Taxi-hailing firm will be allowed to continue operating while it appeals decision which it says is down to an administrative error 

















Sheffield said Uber had failed to respond to requests for information about its management. Photograph: Toby Melville/Reuters


Frances Perraudin @fperraudin
Friday 8 December 2017 04.58 AEDT
First published on Friday 8 December 2017 04.18 AEDT

https://www.theguardian.com/technology/2017/dec/07/uber-licence-suspended-sheffield

Sheffield city council has suspended Uber's licence in what the company has insisted is an "administrative error".

The ride-hailing company can still operate in the city until 18 December and, if it appeals the council's decision, can operate after that date until the appeal is heard. Uber has said it will appeal so it can "continue to serve people in Sheffield".

The dispute surrounds the company's failure to change the name on the licence from that of the former UK boss Jo Bertram, who left Uber in October. Bertram announced her departure after Transport for London (TfL) stripped Uber of its licence to operate in the UK capital in September.

Sheffield city council has said the law does not allow for a licence to be transferred to a different name. However, Uber argues that it has not had any difficulty doing so with other local authorities.

A Sheffield city council spokesperson said: "Uber's licence was suspended last Friday (29 November) after the current licence holder failed to respond to requests, made by our licensing team, about the management of Uber." Uber applied for a new licence, with a different named individual, on 18 October, which the council said it was processing.

A spokesperson for Uber said the company had informed Sheffield city council on 5 October that they would need to change the name on the licence as the named individual would soon be leaving the company.

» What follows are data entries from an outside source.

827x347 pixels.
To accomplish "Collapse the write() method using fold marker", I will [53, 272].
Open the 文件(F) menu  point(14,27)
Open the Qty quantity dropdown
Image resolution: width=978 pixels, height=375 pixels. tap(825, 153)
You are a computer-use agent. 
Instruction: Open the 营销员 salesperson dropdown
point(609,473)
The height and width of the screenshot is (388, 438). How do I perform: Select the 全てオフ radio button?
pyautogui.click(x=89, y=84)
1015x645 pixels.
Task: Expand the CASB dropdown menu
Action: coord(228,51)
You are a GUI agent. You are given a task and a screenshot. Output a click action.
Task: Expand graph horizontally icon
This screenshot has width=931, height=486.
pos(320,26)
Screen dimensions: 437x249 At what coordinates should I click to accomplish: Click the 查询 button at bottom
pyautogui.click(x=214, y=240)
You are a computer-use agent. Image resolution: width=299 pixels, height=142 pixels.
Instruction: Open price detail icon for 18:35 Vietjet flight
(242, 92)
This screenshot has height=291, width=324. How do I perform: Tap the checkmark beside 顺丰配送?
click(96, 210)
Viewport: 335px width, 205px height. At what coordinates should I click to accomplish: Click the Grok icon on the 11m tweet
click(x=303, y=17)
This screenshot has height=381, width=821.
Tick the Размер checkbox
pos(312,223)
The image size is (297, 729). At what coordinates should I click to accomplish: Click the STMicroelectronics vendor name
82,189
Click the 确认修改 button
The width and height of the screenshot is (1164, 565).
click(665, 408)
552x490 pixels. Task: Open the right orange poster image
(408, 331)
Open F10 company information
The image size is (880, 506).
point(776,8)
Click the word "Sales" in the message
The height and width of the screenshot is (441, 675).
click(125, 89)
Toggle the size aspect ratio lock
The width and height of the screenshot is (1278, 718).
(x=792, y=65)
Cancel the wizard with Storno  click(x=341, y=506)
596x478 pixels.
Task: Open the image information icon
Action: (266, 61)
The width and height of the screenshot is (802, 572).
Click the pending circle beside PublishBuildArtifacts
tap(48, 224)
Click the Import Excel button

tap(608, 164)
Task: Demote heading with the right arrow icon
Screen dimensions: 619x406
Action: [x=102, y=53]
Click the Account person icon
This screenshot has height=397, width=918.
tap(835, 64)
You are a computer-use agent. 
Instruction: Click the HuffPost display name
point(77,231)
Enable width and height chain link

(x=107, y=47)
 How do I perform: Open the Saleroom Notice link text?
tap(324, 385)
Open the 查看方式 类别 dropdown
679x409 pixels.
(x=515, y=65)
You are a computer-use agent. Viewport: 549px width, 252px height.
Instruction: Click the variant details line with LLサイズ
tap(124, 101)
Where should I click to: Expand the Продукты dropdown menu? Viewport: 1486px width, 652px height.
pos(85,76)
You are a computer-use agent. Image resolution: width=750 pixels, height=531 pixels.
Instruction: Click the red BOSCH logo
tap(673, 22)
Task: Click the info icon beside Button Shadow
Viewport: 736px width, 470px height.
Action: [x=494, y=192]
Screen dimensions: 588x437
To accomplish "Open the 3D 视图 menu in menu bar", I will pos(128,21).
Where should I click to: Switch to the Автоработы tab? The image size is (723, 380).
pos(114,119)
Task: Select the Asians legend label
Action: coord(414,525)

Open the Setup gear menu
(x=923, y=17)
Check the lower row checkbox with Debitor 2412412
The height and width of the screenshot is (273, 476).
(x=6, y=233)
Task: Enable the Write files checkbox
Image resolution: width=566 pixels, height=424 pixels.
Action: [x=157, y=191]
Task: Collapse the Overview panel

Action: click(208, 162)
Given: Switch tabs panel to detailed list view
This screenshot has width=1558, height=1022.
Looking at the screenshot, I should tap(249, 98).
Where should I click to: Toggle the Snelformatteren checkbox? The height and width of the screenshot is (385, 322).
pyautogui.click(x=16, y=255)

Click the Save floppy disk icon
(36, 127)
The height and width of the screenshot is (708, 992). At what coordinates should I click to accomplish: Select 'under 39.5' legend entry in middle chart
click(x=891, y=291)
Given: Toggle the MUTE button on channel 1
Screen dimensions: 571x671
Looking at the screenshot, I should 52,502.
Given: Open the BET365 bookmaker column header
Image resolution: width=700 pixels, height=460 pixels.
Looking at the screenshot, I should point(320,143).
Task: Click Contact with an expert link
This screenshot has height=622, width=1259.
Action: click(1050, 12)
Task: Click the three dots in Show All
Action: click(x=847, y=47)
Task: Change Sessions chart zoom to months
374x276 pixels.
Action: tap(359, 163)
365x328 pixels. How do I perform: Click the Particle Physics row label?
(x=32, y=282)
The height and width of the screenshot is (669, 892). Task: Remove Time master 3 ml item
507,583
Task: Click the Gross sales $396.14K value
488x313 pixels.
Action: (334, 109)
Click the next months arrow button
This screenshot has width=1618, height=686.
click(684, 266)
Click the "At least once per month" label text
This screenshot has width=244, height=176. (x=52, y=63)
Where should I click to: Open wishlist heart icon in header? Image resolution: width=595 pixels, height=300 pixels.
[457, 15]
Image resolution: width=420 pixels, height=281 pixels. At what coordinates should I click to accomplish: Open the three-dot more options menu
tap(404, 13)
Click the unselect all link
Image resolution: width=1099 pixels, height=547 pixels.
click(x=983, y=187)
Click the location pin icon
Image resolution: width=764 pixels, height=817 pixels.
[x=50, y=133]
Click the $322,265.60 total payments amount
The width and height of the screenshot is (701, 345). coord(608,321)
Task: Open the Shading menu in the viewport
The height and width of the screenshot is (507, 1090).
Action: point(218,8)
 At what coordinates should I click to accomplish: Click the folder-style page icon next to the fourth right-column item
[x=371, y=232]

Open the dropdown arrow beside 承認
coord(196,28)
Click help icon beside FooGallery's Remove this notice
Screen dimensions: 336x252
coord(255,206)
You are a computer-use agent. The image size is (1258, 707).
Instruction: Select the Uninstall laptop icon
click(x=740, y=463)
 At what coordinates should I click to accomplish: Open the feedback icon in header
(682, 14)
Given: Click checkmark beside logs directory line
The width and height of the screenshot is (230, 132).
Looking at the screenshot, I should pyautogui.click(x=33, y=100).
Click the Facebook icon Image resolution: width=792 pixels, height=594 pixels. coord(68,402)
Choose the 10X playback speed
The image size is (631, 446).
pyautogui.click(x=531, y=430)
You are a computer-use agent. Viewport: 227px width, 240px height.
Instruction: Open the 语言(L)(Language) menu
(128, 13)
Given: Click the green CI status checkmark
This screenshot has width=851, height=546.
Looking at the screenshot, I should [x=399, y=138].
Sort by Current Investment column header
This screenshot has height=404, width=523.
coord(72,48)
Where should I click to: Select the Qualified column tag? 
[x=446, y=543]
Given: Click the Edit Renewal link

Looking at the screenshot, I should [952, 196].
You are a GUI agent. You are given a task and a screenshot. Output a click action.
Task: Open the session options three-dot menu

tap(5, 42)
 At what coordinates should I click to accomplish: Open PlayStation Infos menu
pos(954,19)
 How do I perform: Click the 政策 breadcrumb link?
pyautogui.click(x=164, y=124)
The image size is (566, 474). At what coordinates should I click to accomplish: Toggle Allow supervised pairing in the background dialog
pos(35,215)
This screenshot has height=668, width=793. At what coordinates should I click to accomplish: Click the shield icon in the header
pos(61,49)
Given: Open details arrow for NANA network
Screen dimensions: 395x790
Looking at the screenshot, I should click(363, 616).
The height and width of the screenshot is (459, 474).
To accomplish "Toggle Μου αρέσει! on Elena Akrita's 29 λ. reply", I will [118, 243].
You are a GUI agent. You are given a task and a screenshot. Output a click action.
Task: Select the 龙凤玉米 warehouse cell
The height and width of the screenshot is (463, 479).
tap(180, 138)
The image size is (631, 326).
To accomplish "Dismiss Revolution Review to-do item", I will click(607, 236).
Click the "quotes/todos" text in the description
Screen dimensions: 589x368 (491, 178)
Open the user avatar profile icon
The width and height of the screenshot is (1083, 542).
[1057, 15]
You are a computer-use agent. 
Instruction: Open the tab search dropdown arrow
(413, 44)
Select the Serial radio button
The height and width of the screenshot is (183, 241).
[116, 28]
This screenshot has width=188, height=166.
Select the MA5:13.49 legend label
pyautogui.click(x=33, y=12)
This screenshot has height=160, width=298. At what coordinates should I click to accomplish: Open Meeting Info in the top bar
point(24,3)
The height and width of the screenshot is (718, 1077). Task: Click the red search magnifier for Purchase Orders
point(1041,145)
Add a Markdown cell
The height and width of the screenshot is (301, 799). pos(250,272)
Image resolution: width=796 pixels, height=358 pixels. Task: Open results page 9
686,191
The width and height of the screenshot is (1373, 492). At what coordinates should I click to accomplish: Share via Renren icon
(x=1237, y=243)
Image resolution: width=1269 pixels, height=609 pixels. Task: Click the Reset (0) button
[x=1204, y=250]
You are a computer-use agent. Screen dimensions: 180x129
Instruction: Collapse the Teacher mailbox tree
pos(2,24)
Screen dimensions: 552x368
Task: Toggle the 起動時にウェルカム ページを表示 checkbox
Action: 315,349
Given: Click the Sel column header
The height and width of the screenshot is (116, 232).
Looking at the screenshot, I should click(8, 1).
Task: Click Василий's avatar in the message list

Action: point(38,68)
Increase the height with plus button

"The council told us they couldn't change the name on the licence, as most other councils have done, and that we would instead have to apply for a new one," they said in a statement.

"While we are in regular contact with the council, we did not receive the correspondence the council refers to as they sent the letters to an incorrect address. We hope this administrative error can be quickly resolved so we can continue serving tens of thousands of riders and drivers in Sheffield."

Lee Parkinson of the GMB union said the move by the local authority was "yet another blow for Uber and more proof their exploitative business model does not pay".

"When will Uber admit it has to change its ways and put the safety of its drivers and the public before profits?" he said.

Mick Rix, the union's national officer for the hackney and private-hire taxi trade, said he suspected that other considerations had played a part in the local authority's decision to suspend the licence, and called on Sheffield council to be "more transparent" about what they were.

"Local authorities do not make decisions like this lightly because companies like Uber, which is valued at £70bn, will just throw money at the problem and take everybody to court," he said. "There's pressure on local services, so politicians have to decide between keeping a library open or fighting a court case."

He added: "How can such a wealthy, global, mini-cab operator such as Uber be so stupid as to overlook a key demand of its licensing requirements?"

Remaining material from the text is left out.